Another approach to decarbonization is to consider the degree of uncertainty: what kind of solution and technology will be successful? This approach contains four steps that range from low-risk moves to a fundamental redesign of the current business model and infrastructure:

  1. “No regret” moves are possible in the retail business; for example, helping customers to install heat pumps and manage necessary changes in radiators or building insulation.
  2. An incremental move would be to retrofit district heat plants from fossil fuel to biomass and/or heat pumps, including an extension of the heat grid into new districts of a city.
  3. More radical moves are semiautonomous district solutions, which combine local power and hydrogen generation (PV, combined heat and power, biogas) with heat pumps, storage, and EV charging for part of a city/region. In a world with district solutions, a utility can take different roles and business models: from providing selected services and infrastructure (e.g., heat pumps, power, and gas grid) to acting as a holistic district energy manager that orchestrates the “prosumers.”

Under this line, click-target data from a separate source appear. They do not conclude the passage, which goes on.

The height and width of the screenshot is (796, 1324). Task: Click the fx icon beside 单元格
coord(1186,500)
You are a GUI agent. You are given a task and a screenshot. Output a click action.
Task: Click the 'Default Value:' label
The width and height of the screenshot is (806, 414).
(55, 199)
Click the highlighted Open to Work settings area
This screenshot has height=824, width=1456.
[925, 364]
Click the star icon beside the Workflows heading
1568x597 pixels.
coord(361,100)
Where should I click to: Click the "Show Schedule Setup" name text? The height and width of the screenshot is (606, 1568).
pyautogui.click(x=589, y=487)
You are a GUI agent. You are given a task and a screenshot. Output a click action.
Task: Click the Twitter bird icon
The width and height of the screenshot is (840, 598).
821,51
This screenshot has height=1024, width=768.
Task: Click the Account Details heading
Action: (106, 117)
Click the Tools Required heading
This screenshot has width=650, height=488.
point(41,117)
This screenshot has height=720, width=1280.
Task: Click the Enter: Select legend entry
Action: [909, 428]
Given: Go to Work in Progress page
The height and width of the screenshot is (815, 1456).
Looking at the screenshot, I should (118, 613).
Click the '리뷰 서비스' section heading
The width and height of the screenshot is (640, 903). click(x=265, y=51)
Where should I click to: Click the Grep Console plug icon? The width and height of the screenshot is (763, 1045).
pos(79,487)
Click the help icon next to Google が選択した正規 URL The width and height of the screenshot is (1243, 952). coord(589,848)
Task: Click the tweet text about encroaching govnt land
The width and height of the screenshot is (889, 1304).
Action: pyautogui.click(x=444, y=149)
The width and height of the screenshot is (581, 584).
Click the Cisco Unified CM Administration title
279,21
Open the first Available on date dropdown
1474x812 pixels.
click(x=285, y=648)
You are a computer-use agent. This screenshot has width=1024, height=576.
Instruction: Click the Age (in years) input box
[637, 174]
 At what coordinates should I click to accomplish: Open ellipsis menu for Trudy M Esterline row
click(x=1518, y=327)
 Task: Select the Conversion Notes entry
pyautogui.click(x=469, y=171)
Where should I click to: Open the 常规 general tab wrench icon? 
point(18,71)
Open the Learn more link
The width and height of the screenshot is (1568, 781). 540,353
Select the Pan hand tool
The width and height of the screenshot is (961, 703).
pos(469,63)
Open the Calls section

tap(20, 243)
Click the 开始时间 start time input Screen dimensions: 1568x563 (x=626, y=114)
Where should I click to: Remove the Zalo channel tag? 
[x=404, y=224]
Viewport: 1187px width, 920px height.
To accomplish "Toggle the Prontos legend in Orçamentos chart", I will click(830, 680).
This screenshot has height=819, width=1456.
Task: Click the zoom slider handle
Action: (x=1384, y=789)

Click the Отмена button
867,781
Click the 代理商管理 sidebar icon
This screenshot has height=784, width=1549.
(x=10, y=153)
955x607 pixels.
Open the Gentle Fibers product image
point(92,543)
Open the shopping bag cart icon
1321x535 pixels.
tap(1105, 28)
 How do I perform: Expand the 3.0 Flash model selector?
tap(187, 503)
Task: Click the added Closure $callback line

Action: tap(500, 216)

  4. A fundamental move is the transition from natural gas to 100% green hydrogen, with several strategic advantages: improves security of supply by adding second energy carrier to electric power; reduces risk of power grid bottlenecks, or even outages in case of low renewable power availability; could supply industry with feedstock and high-temp heat; and reduces costly upgrades of district heating plants with heat pumps. The risk lies in investment allocation to infrastructure in favor of long-term, continued operation of pipeline capacities in demarcation from district heating and the power grid. Profitability depends largely on future price competitiveness of green hydrogen in heat supply.

All four options require dimensioned budgets and risk-balancing moves such as partnering. Overall, energy utilities should implement a holistic heat strategy, which is key to long-term market position, growth, and profitability.